Why go custom? Senior Electrical Engineer Bill Ball simply couldn't find a standard product to meet his stringent requirements. "We wanted to do everything with one cable," he says. So Ball worked with Leoni Tailor-Made Cable Inc. (www.leoni-tailormadecable.com) to design his own 12.9-mm-diameter hybrid cable that carries both power and data. These cables supported three important design goals:
The QE Series nut runners feature a significant boost in power density compared to the previous generation, thanks to a newly designed motor and a voltage increase from 160 to 320V dc. Some of the power density increase has been applied to weight reduction for the tool. But mostly it has created a huge speed increase at the same torque levels: The old wrenches ran at a maximum of 16,000 rpm, while the new ones go to 32,000 rpm. While it's true that standard cables could handle the extra voltage, Ball notes that Leoni played a role when it came time to select the wire gauges for the more powerful wrench. "We thought 16-gauge, which we had used in the past, would do the trick because we didn't increase the current," he says. "But we initially questioned whether 14-gauge might be better." Leoni helped settle the question by shipping Ball a few feet of its off-the-shelf 14-gauge for comparative testing. Sixteen-gauge won out.

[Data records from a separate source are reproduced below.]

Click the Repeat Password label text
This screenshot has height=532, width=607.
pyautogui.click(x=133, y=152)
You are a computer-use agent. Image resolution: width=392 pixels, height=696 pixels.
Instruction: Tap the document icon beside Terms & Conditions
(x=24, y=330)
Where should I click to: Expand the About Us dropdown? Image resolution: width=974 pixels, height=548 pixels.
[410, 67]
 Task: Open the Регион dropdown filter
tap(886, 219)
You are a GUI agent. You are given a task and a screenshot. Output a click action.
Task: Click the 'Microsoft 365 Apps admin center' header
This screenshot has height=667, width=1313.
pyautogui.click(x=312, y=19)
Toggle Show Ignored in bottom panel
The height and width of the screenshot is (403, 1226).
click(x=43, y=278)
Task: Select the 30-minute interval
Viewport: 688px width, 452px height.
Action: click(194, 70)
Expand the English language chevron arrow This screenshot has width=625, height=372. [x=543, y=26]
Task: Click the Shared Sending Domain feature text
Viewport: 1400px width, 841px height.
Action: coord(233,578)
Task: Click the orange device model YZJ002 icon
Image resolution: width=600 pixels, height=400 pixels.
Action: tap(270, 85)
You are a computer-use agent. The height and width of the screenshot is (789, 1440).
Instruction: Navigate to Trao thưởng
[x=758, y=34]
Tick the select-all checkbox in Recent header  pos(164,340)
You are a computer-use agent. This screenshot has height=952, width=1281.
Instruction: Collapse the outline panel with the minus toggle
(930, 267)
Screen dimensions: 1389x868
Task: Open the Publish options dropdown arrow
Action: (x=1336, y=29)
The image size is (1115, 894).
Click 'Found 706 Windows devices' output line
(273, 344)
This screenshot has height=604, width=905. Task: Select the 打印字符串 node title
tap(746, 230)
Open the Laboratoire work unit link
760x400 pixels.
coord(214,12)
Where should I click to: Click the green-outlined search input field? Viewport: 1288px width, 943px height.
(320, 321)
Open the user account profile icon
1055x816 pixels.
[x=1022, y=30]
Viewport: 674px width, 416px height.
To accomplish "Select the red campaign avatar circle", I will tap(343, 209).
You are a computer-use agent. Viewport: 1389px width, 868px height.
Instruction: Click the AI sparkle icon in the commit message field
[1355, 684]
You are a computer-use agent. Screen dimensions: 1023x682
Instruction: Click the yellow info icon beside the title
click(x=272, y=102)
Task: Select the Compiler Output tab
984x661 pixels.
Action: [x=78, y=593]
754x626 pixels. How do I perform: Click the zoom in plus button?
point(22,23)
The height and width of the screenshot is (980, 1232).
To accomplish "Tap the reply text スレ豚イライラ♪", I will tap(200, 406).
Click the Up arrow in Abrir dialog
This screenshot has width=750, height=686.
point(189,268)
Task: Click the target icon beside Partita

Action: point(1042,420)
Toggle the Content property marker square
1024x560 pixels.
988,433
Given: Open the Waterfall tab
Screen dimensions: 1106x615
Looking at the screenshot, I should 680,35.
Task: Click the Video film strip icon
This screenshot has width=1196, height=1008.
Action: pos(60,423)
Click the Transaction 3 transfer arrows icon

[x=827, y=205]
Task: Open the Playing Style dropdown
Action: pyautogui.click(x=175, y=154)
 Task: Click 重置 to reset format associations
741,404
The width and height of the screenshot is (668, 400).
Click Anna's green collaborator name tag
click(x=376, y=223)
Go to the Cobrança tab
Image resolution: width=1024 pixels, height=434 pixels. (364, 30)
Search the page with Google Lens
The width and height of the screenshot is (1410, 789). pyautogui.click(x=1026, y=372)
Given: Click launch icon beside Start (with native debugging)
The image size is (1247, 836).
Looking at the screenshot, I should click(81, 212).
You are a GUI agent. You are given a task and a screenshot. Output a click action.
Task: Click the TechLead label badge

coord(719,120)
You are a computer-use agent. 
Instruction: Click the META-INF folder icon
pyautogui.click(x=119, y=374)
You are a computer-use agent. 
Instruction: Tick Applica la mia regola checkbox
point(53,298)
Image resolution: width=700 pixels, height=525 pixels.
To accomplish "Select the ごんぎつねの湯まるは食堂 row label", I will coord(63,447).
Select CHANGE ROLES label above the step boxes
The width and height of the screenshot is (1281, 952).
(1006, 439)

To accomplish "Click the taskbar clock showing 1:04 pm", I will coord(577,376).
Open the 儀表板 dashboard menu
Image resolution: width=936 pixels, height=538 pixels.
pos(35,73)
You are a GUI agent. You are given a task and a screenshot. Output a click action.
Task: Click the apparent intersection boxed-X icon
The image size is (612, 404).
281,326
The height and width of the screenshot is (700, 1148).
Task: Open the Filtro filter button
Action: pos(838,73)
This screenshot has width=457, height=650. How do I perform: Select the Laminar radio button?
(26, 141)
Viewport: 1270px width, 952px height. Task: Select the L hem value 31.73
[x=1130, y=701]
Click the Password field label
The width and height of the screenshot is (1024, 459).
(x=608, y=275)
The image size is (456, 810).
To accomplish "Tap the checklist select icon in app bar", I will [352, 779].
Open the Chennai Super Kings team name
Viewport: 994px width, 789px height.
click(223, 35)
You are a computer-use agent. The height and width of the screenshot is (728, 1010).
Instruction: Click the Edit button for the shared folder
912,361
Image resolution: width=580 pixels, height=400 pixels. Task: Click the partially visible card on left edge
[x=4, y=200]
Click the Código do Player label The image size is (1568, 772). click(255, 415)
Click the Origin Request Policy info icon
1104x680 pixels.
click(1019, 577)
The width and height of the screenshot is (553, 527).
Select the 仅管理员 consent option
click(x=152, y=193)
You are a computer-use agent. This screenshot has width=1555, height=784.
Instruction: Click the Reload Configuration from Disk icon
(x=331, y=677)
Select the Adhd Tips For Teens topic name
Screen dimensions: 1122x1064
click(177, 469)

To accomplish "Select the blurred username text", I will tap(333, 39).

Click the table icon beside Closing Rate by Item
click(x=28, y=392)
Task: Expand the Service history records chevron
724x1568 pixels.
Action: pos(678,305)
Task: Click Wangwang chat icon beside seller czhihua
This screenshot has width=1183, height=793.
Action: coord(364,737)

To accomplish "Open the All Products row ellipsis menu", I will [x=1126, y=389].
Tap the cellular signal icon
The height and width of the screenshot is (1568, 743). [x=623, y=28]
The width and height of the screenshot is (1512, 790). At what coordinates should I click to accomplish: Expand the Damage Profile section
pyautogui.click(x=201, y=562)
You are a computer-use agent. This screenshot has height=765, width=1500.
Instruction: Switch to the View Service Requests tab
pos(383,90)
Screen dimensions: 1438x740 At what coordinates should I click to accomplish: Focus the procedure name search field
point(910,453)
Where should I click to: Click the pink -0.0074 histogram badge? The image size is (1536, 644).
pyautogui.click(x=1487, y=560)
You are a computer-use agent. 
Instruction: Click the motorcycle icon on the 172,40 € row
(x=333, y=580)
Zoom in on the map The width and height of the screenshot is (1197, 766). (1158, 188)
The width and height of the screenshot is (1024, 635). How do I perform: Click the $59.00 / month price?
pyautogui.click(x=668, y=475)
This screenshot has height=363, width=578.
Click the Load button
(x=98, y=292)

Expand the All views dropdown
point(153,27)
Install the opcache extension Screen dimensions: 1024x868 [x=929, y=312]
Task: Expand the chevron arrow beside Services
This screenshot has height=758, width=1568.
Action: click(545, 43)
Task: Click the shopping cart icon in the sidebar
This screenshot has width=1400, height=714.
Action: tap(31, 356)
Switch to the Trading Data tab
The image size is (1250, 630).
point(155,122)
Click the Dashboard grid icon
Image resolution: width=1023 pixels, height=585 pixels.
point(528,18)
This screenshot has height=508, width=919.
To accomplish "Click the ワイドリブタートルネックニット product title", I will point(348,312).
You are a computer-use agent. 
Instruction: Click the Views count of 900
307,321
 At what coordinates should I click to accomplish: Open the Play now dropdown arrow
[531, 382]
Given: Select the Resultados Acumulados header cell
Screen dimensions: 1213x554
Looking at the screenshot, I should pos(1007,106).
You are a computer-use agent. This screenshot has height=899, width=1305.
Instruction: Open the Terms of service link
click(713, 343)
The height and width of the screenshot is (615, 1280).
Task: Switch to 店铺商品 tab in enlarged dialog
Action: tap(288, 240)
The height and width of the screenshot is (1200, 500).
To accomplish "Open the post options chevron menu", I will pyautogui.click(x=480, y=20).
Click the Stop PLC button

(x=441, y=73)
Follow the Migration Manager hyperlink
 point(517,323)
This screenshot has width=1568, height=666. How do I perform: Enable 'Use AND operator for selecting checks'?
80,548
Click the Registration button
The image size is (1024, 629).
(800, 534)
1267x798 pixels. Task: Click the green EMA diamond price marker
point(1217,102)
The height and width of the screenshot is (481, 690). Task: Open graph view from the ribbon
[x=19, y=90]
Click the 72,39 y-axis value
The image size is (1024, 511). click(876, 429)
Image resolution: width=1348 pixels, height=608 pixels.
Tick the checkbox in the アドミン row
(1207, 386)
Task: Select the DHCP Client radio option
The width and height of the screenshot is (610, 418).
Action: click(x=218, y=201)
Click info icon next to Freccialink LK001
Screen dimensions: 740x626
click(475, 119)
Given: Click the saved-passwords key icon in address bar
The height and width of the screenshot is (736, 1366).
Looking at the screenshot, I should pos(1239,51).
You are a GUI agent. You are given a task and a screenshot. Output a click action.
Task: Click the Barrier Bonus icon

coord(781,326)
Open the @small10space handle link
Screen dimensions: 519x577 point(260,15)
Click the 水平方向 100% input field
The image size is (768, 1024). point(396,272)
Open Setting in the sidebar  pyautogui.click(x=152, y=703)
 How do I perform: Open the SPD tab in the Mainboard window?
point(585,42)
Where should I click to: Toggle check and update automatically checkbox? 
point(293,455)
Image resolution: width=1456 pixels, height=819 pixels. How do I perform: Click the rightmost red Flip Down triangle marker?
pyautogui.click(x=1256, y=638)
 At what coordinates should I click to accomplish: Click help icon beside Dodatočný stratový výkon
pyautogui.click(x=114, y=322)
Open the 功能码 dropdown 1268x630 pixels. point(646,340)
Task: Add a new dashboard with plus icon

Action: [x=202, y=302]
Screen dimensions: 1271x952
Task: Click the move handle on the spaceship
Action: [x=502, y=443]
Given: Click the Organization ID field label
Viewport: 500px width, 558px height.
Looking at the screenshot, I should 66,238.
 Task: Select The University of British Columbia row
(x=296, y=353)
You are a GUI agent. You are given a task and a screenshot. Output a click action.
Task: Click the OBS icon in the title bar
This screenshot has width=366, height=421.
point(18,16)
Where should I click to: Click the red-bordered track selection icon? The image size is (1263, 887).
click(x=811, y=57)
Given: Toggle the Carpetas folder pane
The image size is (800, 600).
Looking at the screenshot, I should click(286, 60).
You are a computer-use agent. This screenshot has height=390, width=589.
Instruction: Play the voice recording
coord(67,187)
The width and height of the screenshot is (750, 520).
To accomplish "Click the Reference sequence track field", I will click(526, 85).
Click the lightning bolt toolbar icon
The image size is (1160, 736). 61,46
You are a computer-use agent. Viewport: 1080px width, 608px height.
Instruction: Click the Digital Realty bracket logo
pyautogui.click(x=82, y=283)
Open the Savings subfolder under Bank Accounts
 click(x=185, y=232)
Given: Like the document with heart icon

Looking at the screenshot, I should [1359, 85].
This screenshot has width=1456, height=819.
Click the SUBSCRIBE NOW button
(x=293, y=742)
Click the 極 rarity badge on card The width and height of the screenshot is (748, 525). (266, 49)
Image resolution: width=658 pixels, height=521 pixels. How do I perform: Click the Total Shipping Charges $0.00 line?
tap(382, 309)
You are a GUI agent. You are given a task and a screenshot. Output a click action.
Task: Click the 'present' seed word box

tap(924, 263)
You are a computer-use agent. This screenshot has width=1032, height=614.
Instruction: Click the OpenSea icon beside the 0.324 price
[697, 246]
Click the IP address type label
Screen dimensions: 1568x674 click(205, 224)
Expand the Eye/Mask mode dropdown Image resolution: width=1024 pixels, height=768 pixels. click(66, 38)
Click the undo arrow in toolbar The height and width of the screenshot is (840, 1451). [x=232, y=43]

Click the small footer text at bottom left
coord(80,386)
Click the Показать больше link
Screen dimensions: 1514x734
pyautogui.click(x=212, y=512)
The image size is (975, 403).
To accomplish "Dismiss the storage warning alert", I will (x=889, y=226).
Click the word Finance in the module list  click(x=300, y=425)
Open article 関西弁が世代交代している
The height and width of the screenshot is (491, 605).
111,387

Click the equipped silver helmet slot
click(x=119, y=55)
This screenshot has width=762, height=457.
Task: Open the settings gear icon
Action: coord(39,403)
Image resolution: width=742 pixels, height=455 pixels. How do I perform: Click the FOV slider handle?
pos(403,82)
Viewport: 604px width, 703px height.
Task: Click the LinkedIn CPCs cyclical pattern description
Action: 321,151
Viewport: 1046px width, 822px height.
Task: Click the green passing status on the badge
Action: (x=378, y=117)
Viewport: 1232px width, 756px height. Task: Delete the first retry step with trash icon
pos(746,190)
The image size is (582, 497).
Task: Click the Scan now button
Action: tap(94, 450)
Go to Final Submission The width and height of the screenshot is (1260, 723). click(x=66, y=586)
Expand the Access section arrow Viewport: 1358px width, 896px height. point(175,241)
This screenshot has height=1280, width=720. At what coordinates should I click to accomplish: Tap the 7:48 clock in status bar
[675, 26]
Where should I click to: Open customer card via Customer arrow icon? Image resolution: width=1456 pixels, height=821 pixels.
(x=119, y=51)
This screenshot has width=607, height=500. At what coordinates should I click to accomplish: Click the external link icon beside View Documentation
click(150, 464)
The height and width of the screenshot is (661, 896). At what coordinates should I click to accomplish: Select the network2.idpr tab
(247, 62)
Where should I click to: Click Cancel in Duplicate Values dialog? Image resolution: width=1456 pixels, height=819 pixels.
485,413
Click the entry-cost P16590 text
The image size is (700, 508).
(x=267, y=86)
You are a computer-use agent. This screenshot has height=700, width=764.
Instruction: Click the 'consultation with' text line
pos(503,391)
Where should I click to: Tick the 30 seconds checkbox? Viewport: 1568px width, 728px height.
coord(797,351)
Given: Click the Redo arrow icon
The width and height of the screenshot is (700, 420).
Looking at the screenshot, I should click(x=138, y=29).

With the wrenches attached to their controller cabinet via a single cable, it's not hard to see a potential for problems. Imagine operators twisting and bending the cables as they work. Imagine them swinging their wrenches from the cables when they're not doing their jobs. "Cable problems were the most common cause of failure," notes Ball. The custom cable helped on this score by allowing Ball to pick materials systems that met all his design criteria—including flexibility, resistance to automotive fluids and other manufacturing chemicals. For these reasons, he opted for chemical-resistant polyurethane jacketing rather than the more standard PVC. In continuous flexing applications, like the nut runner, the new cables have a tight bending radius of five times their diameter.
Going Digital: The custom hybrid cable on
the new nut runners supported a move to digital data communications, which
in turn reduced the number of wires running between the wrench and
the controller from 23 in previous tools to 17. And three of these are
extras to support future upgrades.
And how well do they withstand flexing? In a test that involved swinging a 3-lb weight from the cable, the old cable could withstand only about 170,000 cycles. The new one exceeded the design specification of 250,000 cycles, Ball reports. Ingersoll-Rand engineers bumped up the flex performance even higher with the addition of a patent-pending strain relief system. It provides a simple threaded connection between the end of the cable and the wrench housing. With the strain relief in place, the cable made it to two million cycles in the flex tests before Ball pulled the plug. "We could have kept going if we wanted to," he says.
What's more, the improved connection promises to make repairs a snap should the cables ever fail. In that case, users would then be able to screw in a new cable in the field. In the old design, by contrast, the cable attachment was inside the tool's housing. "When cables did fail, the whole tool had to be disassembled," he says.
The custom cable also allowed Ingersoll-Rand to improve the wrench's torque control functionality by going digital. In past products, raw, low-voltage analog signals related to torque control would travel from the wrench back to the controller. At long distances—sometimes as much as 100 ft—the resulting noise threatened to degrade the torque-control performance, according to Ball. "We were right on the edge of unacceptable," he says, noting that most customers want to control torque to within 5%. On the new QE nut runners, all but one of the control signals now travels over a digital (RS-45) connection, allowing the wrench to operate 200-ft or more from its control cabinet with no noticeable loss of signal.
Moving to digital communications also had important size implications for the cable. "We wanted to keep the cable diameter small," Ball says, explaining that the small cables weigh less and are easier for assembly workers to manage. And he says the move to digital dropped the number of wires from 23 in previous wrenches down to 17 —and three of these are spares to support future improvements.